* _文档节选_
★ ★ ★ ★
建树, 然后高度最大值的最小值显然为$\lceil \frac{dep}{2}\rceil$, 将$>\frac{dep}{2}$的全部分出去即可.
#include <sstream>
#include <algorithm>
#include <cstdio>
#include <math.h>
#include <set>
#include <map>
#include <queue>
#include <string>
#include <string.h>
#include <bitset>
#define REP(i,a,n) for(int i=a;i<=n;++i)
#define PER(i,a,n) for(int i=n;i>=a;--i)
#define hr putchar(10)
#define pb push_back
#define lc (o<<1)
#define rc (lc|1)
#define mid ((l+r)>>1)
#define ls lc,l,mid
#define rs rc,mid+1,r
#define x first
#define y second
#define io std::ios::sync_with_stdio(false)
#define endl '\n'
#define DB(a) ({REP(__i,1,n) cout<<a[__i]<<' ';hr;})
★ ★ ★ ★
* _所给资料_
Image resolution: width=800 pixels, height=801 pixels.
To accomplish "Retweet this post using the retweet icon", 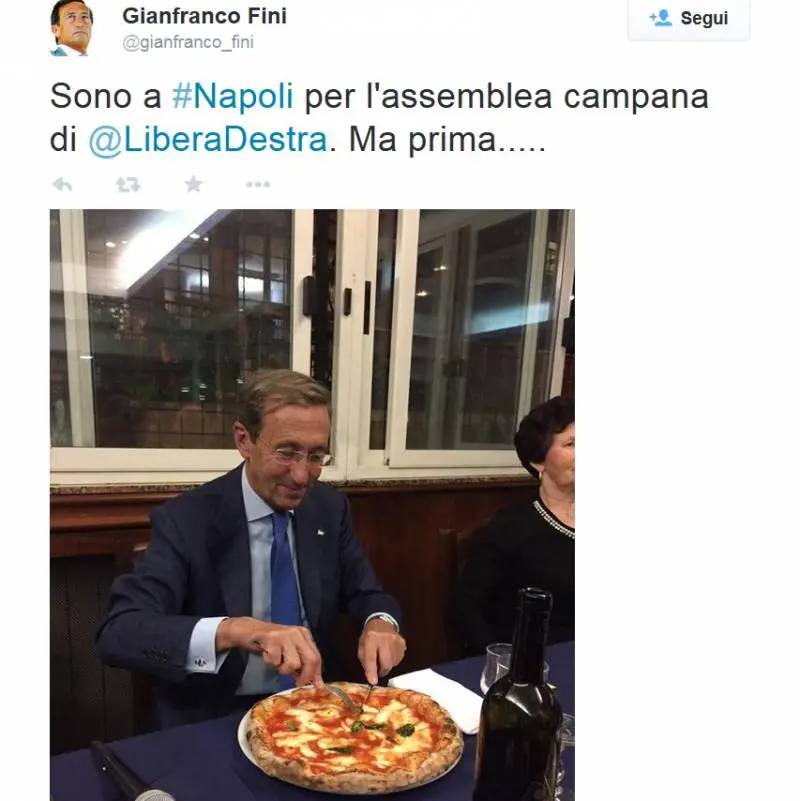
★ ★ ★ ★
请根据文档节选，用一到三句话说明，为什么建树后把大于 $\frac{dep}{2}$ 的部分全部分出去就可以了。 这些资料在此不起任何作用。

建树后，高度最大值的最小值为 $\lceil \frac{dep}{2}\rceil$。因此，只要把大于 $\frac{dep}{2}$ 的部分全部分出去，就能达到这个最小值。